Last week Duckworth introduced bills dealing with veterans health and child care, suicide, homelessness and contraception access. Her “Veterans Visa and Protection Act,” proposed earlier, would ban the deportation of non-citizen vets convicted of nonviolent offenses and put them on a path to citizenship based on their military service.
En route to San Diego on Sunday, Veterans Day eve — on a non-official portion of this trip — Duckworth will stop in Houston for about four hours to introduce rock ‘n’ roll star Joe Walsh, the famed guitarist for The Eagles’ at his 3rd annual VetsAid 2019 music festival, with proceeds going to charities serving vets.
Duckworth has been fighting President Donald Trump’s policy of deporting non-citizens who are military veterans who are guilty — after they have served — of nonviolent offenses.
“And on top of everything else, many of them have honorable discharges from the military but can’t get their V.A. benefits, which they’re entitled to,” Duckworth told me in an interview.
A case in the news recently has been the plight of Miguel Perez Jr., an Army veteran raised in Chicago who was deported to Mexico last year following a 2010 felony drug conviction.
Eventually, Perez had a good outcome: a pardon from Gov. J.B. Pritzker cleared the way for him to become a citizen. He was sworn-in at a ceremony in Chicago last month.
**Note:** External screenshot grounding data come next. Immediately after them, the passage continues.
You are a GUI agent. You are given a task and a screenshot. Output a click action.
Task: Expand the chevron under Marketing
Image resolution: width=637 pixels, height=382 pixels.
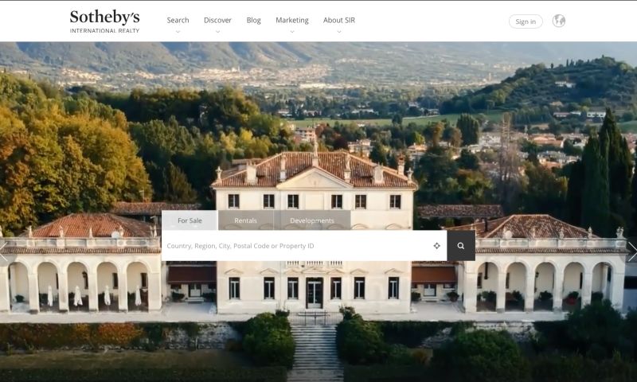pyautogui.click(x=291, y=33)
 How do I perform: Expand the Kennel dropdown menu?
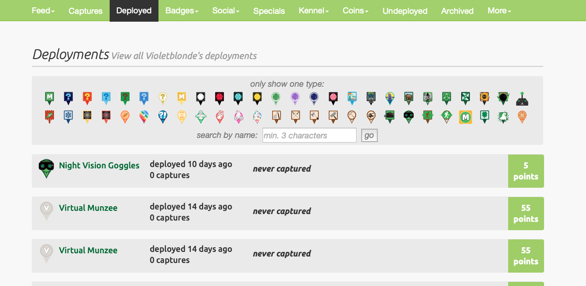[313, 11]
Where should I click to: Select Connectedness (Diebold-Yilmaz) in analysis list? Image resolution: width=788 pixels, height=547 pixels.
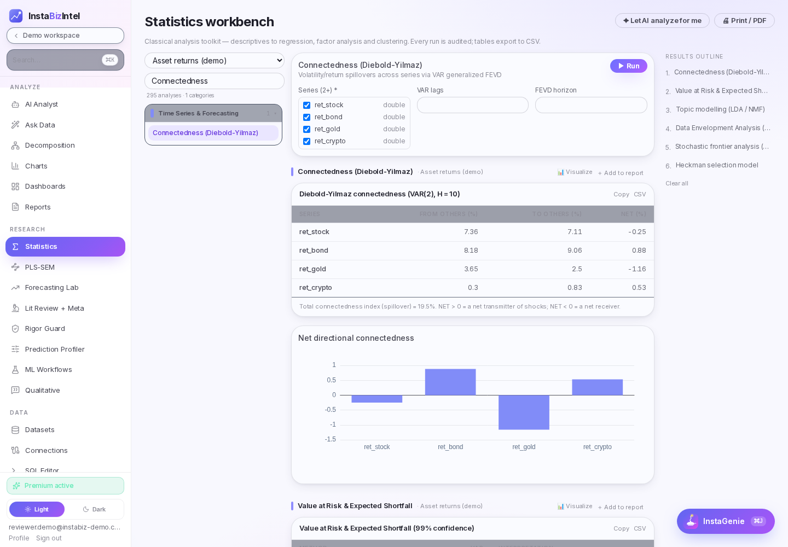point(213,133)
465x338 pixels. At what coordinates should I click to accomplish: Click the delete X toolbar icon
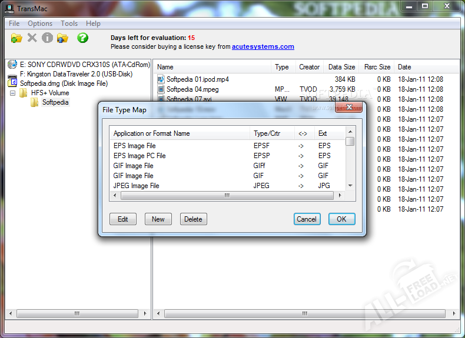[32, 38]
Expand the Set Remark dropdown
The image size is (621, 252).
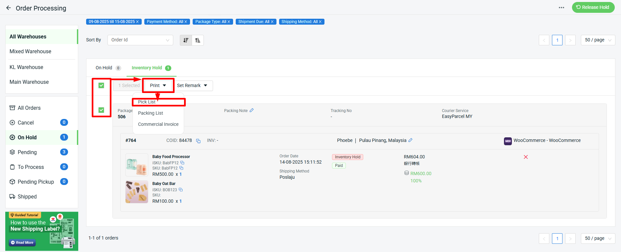point(192,86)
That doesn’t happen for every deported vet. On Monday, Duckworth will visit the Deported Veterans Support House in Tijuana.
“This is a place where — it sort of illustrates what veterans do, which is they come together to help each other,” Duckworth said.
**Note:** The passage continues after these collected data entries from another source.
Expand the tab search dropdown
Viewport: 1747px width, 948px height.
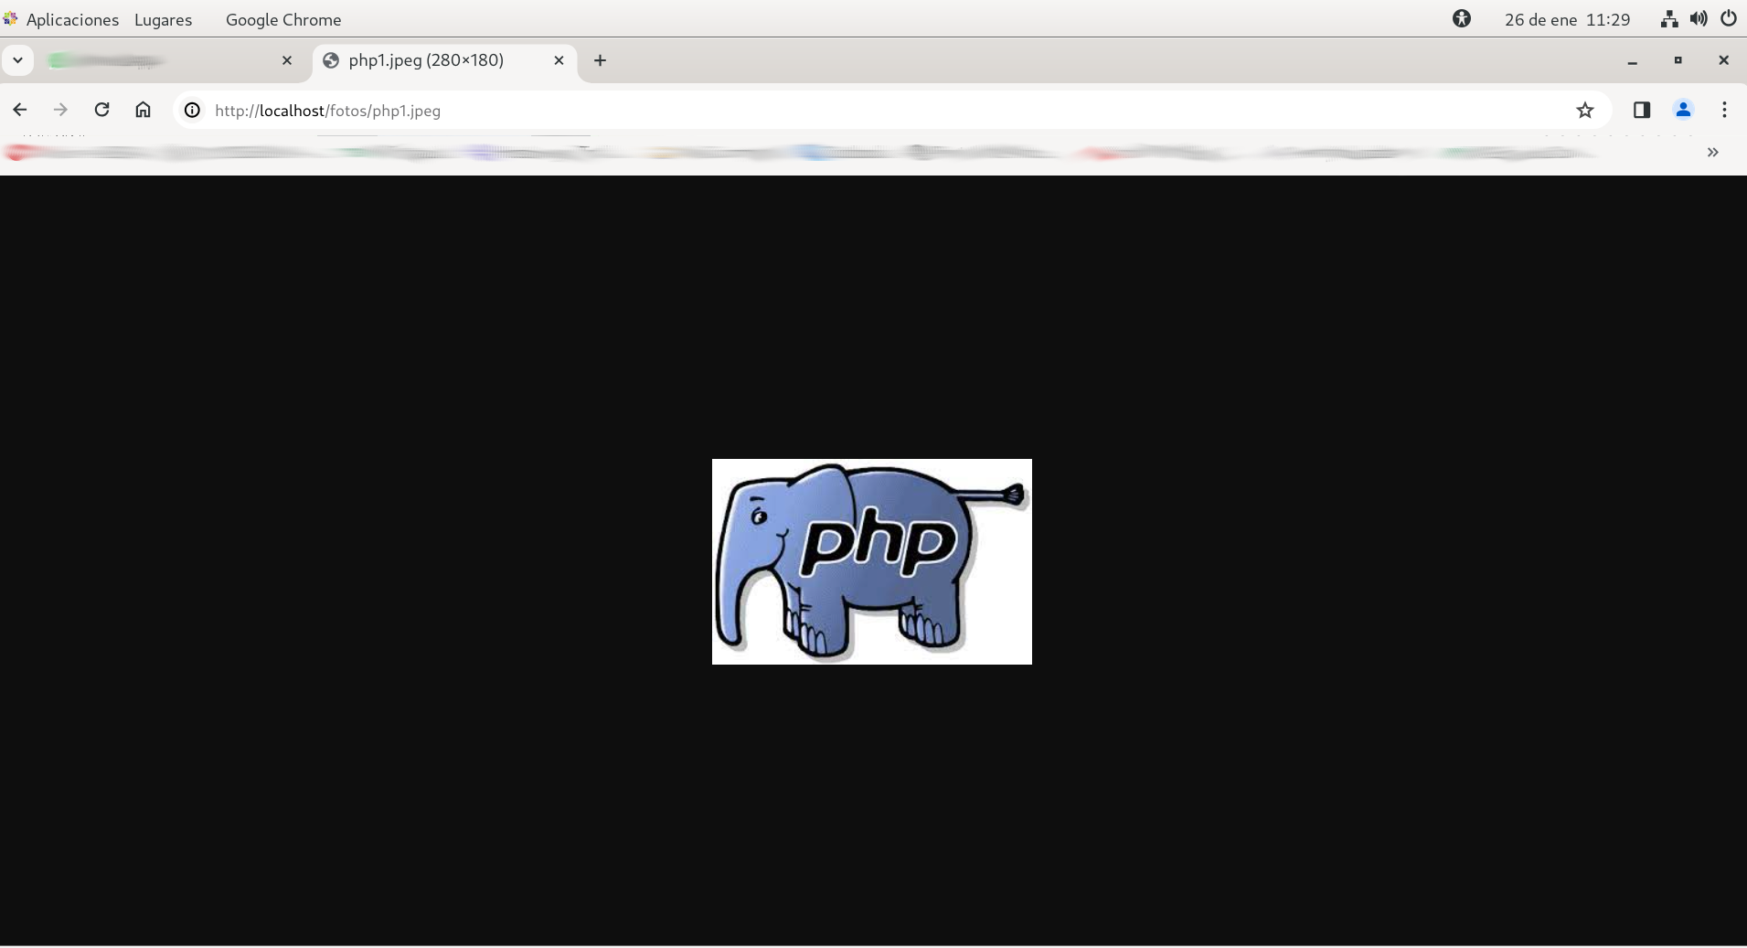tap(17, 60)
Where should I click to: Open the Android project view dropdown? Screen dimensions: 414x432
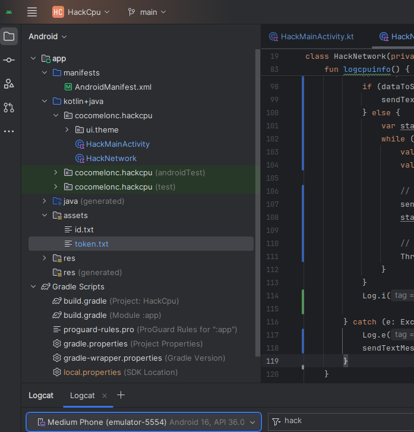pos(48,36)
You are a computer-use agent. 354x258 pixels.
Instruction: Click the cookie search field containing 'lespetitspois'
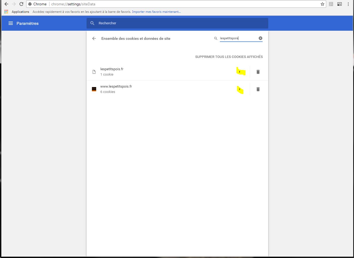click(x=238, y=38)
The deported vets “have created this almost a safe house where, (with) other veterans who have been dumped on by the Trump administration, they go and they reach out and they pull these guys in and they give them even a place to sleep for the night, because (some vets) show up with nothing and need help to navigate being basically in a foreign country.”
Duckworth is concerned about problems the deported vets are having accessing the V.A. benefits they earned.
“I can’t even imagine what it would be like to try to navigate today’s system from, you know, outside the country. And so I wanted to go here because I wanted to see how this place operates and to see what I could do to bring V.A. services into Mexico for the vets.
“Miguel Perez talked about how when he was in Mexico, he couldn’t access his medications, for example, which he was entitled to, but he couldn’t get.”
I asked Duckworth about how she was going to mark her 15th “Alive Day.”
Duckworth is still tracking down everyone who played a role in her chain of rescue, including hospital personnel. She recently connected with a nurse who cared for her in the emergency room in Baghdad. He’s now stationed at Fort Belvoir in the Virginia suburbs, and she will be meeting him on Tuesday.
She will be taking her buddies to the Library of Congress for a program on the Declaration of Independence.
Said Duckworth, “My whole crew is coming out here to D.C. So it’s our first time to really be all of us together at the same time.”